Assigned task:
Return exactly the lines from the one that contains "piggsvinsteatern85@gmail.com (690, 786)" up to the last line of the listing, and nothing else.

Extracted information:
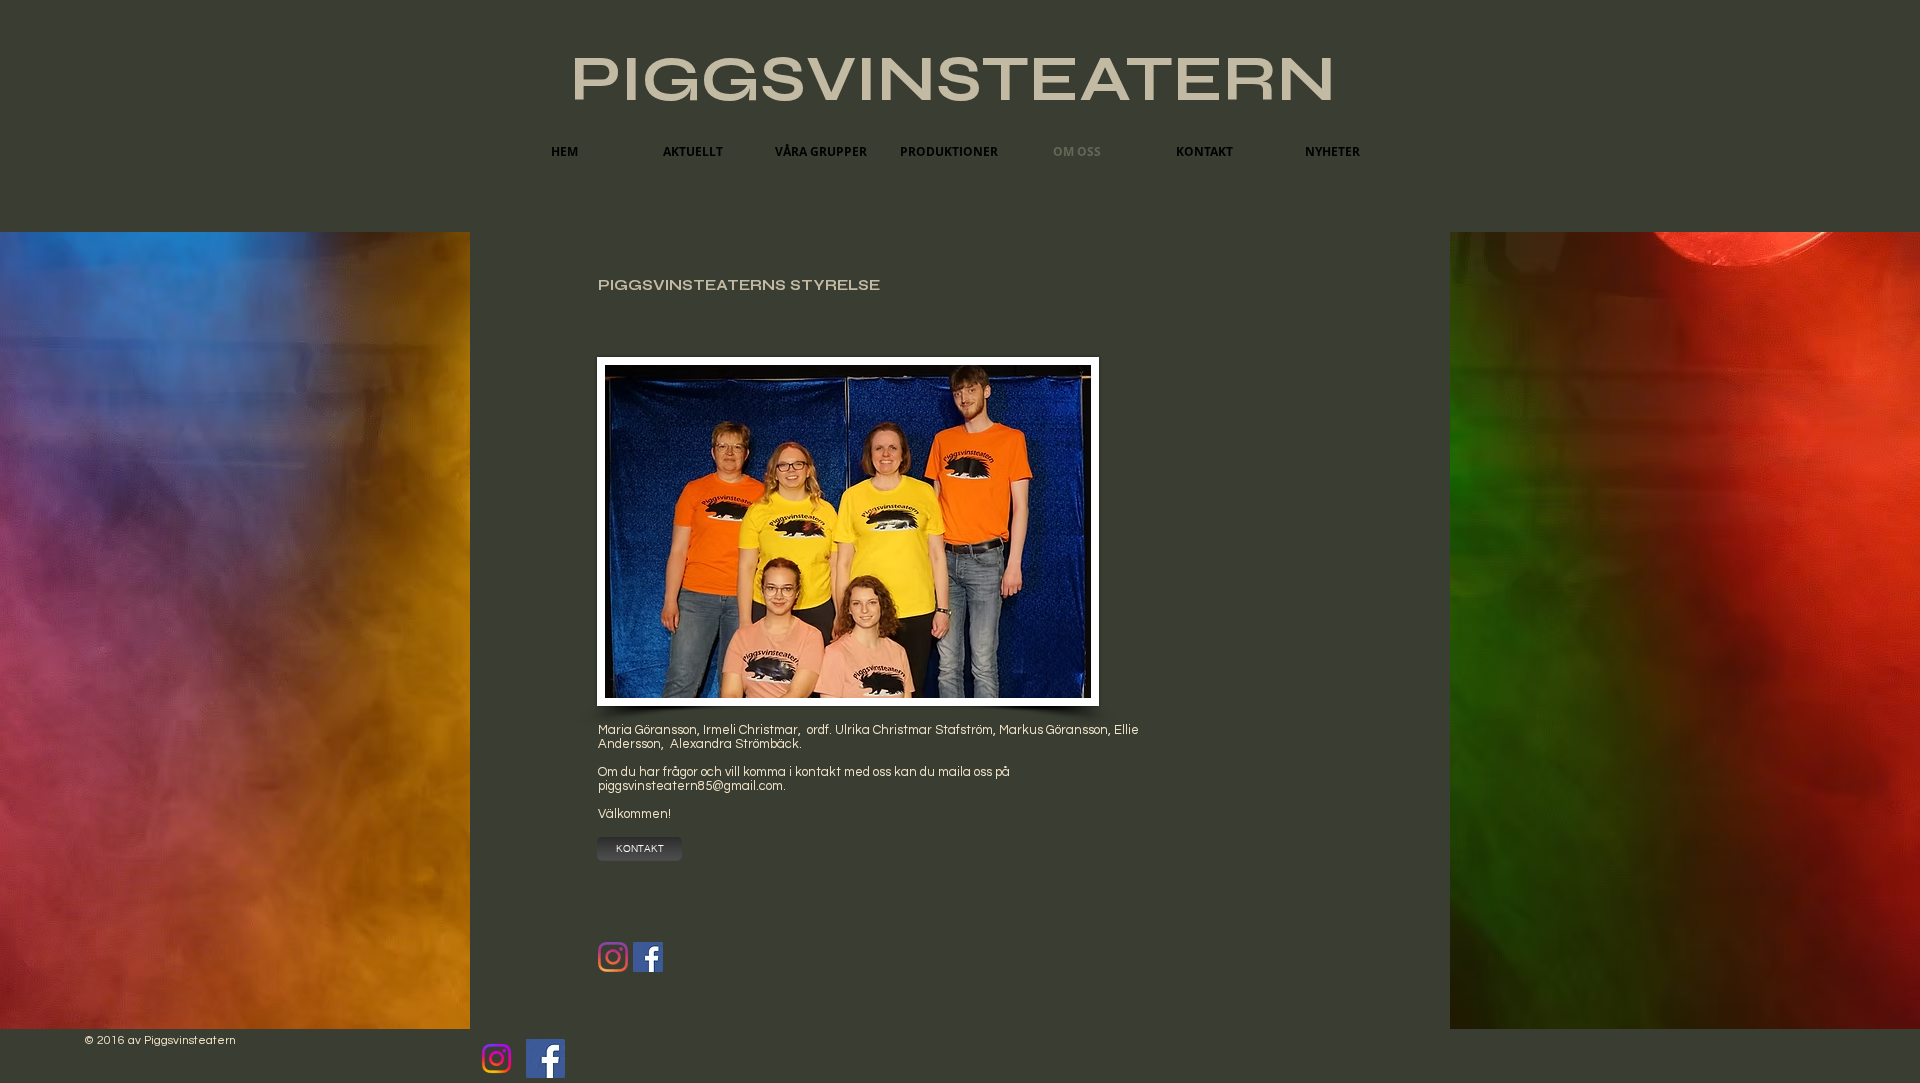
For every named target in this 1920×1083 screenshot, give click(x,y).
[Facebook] (545, 1058)
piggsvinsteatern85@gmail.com (690, 786)
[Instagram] (613, 957)
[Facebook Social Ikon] (648, 957)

Task answer:
piggsvinsteatern85@gmail.com (690, 786)
[Instagram] (613, 957)
[Facebook Social Ikon] (648, 957)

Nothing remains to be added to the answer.